Extension du fonds Air Bois aux énergies renouvelables, y compris le solaire thermique et la géothermie, et interdiction des foyers ouverts ou appareils de chauffage au bois non performants dans les constructions neuves, ainsi que mise à niveau des installations de chauffage au bois lors de vente de biens, sont des pistes du collectif. Peut-être celles du PPA 2.
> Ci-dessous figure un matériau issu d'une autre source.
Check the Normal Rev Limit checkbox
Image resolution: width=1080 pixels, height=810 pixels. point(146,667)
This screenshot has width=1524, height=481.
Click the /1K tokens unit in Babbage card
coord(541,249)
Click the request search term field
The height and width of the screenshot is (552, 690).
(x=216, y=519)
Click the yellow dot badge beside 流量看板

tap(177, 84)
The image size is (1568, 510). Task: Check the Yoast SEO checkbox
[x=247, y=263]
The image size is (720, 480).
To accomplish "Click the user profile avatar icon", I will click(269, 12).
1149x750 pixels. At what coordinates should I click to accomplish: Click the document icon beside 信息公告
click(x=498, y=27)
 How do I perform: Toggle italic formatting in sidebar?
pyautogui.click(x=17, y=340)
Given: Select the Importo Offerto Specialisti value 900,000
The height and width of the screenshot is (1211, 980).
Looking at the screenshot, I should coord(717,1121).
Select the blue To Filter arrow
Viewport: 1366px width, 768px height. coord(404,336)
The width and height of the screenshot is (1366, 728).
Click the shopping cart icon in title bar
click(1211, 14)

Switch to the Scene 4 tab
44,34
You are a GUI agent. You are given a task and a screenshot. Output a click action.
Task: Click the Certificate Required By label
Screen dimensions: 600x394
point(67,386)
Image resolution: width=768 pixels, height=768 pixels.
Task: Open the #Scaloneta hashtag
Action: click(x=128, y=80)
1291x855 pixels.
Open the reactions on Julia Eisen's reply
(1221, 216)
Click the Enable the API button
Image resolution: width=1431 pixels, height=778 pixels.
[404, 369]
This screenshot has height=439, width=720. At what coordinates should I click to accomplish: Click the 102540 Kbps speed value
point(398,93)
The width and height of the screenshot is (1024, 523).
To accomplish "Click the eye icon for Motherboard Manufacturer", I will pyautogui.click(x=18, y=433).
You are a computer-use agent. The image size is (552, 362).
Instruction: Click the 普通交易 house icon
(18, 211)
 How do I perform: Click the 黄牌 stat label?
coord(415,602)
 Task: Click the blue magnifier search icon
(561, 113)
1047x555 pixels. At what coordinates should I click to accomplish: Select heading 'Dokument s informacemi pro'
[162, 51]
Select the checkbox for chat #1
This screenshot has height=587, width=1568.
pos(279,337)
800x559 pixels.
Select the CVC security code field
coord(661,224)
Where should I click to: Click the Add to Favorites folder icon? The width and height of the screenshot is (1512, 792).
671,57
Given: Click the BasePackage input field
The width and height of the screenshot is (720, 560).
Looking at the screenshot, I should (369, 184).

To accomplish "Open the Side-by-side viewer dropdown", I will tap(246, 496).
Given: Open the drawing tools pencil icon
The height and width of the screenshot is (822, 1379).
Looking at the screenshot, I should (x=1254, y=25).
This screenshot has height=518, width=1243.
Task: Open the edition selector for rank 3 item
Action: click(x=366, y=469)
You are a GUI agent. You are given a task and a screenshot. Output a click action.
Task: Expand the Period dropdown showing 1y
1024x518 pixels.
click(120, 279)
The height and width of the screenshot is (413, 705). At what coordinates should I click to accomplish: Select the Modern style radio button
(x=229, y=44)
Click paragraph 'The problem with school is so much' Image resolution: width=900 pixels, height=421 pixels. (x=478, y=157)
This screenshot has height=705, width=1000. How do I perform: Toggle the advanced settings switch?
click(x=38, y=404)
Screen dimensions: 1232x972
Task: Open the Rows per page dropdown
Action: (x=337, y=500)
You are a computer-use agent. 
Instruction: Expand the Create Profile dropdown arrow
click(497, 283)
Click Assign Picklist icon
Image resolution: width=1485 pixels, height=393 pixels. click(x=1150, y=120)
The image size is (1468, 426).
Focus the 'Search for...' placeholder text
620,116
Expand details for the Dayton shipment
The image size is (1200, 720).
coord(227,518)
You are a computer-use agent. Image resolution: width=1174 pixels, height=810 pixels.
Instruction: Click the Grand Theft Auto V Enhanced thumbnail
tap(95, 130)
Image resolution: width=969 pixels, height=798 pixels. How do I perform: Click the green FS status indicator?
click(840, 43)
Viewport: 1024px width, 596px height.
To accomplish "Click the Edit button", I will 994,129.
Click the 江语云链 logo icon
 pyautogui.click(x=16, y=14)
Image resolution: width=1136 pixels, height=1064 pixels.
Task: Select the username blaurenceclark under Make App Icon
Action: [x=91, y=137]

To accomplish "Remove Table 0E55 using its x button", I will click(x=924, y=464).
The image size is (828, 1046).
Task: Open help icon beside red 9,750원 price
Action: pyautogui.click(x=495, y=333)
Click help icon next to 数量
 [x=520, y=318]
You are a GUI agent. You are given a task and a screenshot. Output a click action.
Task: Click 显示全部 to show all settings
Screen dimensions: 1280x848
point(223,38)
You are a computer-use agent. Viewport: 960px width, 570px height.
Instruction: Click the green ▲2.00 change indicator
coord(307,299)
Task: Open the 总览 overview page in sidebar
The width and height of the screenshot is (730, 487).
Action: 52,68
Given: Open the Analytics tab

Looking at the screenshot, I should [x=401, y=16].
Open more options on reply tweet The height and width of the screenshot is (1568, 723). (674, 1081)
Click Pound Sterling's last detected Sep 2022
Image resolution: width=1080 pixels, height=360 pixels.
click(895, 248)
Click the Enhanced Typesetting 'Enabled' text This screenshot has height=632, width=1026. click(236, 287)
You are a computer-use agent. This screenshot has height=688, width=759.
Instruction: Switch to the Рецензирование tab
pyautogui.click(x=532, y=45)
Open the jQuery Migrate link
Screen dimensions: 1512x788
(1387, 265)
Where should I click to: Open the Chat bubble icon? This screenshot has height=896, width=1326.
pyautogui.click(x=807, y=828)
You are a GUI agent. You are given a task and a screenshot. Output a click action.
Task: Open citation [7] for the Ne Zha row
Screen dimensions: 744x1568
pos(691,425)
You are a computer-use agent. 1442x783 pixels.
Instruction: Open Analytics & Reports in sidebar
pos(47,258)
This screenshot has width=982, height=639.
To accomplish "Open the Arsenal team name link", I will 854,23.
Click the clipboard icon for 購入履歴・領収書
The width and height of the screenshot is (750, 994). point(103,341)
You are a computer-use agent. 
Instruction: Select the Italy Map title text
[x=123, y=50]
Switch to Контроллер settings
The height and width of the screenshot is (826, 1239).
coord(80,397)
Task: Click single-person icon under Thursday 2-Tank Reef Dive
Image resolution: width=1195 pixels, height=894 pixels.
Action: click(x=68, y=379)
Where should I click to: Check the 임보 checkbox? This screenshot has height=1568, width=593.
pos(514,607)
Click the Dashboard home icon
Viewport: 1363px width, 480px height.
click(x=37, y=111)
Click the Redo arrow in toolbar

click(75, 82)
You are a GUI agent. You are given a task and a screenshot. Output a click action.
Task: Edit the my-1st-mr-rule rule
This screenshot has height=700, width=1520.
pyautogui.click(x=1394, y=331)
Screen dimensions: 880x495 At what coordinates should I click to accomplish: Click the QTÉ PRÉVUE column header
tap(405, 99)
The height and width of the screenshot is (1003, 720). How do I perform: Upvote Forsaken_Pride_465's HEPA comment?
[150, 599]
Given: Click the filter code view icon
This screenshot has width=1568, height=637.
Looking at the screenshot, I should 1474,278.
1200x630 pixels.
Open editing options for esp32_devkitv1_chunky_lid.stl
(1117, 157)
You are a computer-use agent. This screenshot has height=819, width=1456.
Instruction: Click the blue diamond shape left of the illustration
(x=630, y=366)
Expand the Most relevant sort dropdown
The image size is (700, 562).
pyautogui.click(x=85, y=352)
« Nous avons été écoutés, et ce même par les industriels »

 

Il faudra attendre la fin de l’année 2018, pour la publication du Plan de protection de l’atmosphère de la vallée de l’Arve deuxième édition.

 

Avant cela, le travail de réflexion mené au sein de huit groupes de travail sectoriels (résidentiel/tertiaire, mobilités/ transports, activités économiques, agriculture, ressources et déchets) et transverses (santé, collectivités, mobilisation citoyenne) aura servi à la rédaction du PPA2, et plus précisément à la définition de l’ensemble des fiches actions dudit plan. Cela devrait nous mener en Juin. On saura alors ce qu’il y a dans ce PPA2.

 

L’enquête publique à la rentrée

 

S’en suivront la phase de consultation et la sollicitation de l’Autorité environnementale. Dernière phase pour la rentrée de septembre 2018 : l’enquête publique d’une durée d’un mois.

 

« Aujourd’hui la balle est dans le camp de la préfecture », clament les représentants d’associations qui ont participé aux ateliers et saluent aujourd’hui la manière. « Cette méthode de travail positive et efficace, a débouché sur des propositions souvent consensuelles et bien comprises par les différents acteurs. »

 

« Par rapport à ce que nous avons connu pour le PPA1, nous avons apprécié le changement d’esprit. Nous avons été écoutés, et ce même par les industriels. Il y a eu un certain respect, il faut le noter. Mais tout cela n’empêche pas que nous soyons inquiets pour les décisions finales », complète le docteur Buvry.